Retype every entry word for word.
━━━━━━━━━━━━━━━━━━━━
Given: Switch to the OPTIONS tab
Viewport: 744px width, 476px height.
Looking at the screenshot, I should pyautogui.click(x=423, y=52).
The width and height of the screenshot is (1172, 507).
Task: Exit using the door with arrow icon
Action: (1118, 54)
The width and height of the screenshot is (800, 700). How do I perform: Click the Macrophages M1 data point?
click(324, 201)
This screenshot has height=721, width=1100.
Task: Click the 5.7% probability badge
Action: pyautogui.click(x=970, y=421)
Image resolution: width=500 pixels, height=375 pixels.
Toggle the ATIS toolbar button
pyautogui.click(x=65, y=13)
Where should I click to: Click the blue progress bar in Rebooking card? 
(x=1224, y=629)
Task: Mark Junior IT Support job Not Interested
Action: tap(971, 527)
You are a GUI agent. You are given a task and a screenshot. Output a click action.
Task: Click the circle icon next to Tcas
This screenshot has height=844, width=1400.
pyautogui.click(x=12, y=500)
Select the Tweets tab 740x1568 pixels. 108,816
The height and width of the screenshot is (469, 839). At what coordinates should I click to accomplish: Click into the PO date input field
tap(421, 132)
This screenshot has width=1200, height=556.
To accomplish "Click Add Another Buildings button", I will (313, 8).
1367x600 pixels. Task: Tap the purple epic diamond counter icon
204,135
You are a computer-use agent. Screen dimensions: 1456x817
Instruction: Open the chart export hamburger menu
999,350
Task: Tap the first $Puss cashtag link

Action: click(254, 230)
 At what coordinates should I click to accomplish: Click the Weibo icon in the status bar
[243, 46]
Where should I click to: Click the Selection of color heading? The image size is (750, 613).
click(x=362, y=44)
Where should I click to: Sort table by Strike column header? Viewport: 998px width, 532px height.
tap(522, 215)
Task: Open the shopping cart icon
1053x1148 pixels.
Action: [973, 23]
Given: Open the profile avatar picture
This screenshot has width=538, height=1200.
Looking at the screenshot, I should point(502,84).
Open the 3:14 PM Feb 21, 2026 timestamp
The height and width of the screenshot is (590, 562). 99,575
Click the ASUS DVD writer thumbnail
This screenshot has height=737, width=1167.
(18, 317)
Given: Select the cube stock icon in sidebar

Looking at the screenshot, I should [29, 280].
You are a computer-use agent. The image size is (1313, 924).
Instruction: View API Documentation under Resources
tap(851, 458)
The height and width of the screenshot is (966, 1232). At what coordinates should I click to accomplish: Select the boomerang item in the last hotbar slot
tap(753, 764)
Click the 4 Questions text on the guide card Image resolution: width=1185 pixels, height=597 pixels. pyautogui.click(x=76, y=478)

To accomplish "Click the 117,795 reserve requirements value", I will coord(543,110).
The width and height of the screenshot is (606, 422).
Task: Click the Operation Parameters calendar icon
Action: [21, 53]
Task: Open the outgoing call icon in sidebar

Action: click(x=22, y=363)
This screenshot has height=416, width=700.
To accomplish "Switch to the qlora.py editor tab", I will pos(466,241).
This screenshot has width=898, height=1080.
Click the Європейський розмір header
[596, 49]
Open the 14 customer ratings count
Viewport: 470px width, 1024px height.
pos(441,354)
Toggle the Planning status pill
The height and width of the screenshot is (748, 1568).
━━━━━━━━━━━━━━━━━━━━
**OUTPUT OF THE TASK:**
Given: Switch to the OPTIONS tab
Viewport: 744px width, 476px height.
Looking at the screenshot, I should pyautogui.click(x=423, y=52).
The width and height of the screenshot is (1172, 507).
Task: Exit using the door with arrow icon
Action: (1118, 54)
The width and height of the screenshot is (800, 700). How do I perform: Click the Macrophages M1 data point?
click(324, 201)
This screenshot has height=721, width=1100.
Task: Click the 5.7% probability badge
Action: pyautogui.click(x=970, y=421)
Image resolution: width=500 pixels, height=375 pixels.
Toggle the ATIS toolbar button
pyautogui.click(x=65, y=13)
Where should I click to: Click the blue progress bar in Rebooking card? 
(x=1224, y=629)
Task: Mark Junior IT Support job Not Interested
Action: tap(971, 527)
You are a GUI agent. You are given a task and a screenshot. Output a click action.
Task: Click the circle icon next to Tcas
This screenshot has height=844, width=1400.
pyautogui.click(x=12, y=500)
Select the Tweets tab 740x1568 pixels. 108,816
The height and width of the screenshot is (469, 839). At what coordinates should I click to accomplish: Click into the PO date input field
tap(421, 132)
This screenshot has width=1200, height=556.
To accomplish "Click Add Another Buildings button", I will (313, 8).
1367x600 pixels. Task: Tap the purple epic diamond counter icon
204,135
You are a computer-use agent. Screen dimensions: 1456x817
Instruction: Open the chart export hamburger menu
999,350
Task: Tap the first $Puss cashtag link

Action: click(254, 230)
 At what coordinates should I click to accomplish: Click the Weibo icon in the status bar
[243, 46]
Where should I click to: Click the Selection of color heading? The image size is (750, 613).
click(x=362, y=44)
Where should I click to: Sort table by Strike column header? Viewport: 998px width, 532px height.
tap(522, 215)
Task: Open the shopping cart icon
1053x1148 pixels.
Action: [973, 23]
Given: Open the profile avatar picture
This screenshot has width=538, height=1200.
Looking at the screenshot, I should point(502,84).
Open the 3:14 PM Feb 21, 2026 timestamp
The height and width of the screenshot is (590, 562). 99,575
Click the ASUS DVD writer thumbnail
This screenshot has height=737, width=1167.
(18, 317)
Given: Select the cube stock icon in sidebar

Looking at the screenshot, I should [29, 280].
You are a computer-use agent. The image size is (1313, 924).
Instruction: View API Documentation under Resources
tap(851, 458)
The height and width of the screenshot is (966, 1232). At what coordinates should I click to accomplish: Select the boomerang item in the last hotbar slot
tap(753, 764)
Click the 4 Questions text on the guide card Image resolution: width=1185 pixels, height=597 pixels. pyautogui.click(x=76, y=478)

To accomplish "Click the 117,795 reserve requirements value", I will coord(543,110).
The width and height of the screenshot is (606, 422).
Task: Click the Operation Parameters calendar icon
Action: [21, 53]
Task: Open the outgoing call icon in sidebar

Action: click(x=22, y=363)
This screenshot has height=416, width=700.
To accomplish "Switch to the qlora.py editor tab", I will pos(466,241).
This screenshot has width=898, height=1080.
Click the Європейський розмір header
[596, 49]
Open the 14 customer ratings count
Viewport: 470px width, 1024px height.
pos(441,354)
Toggle the Planning status pill
The height and width of the screenshot is (748, 1568).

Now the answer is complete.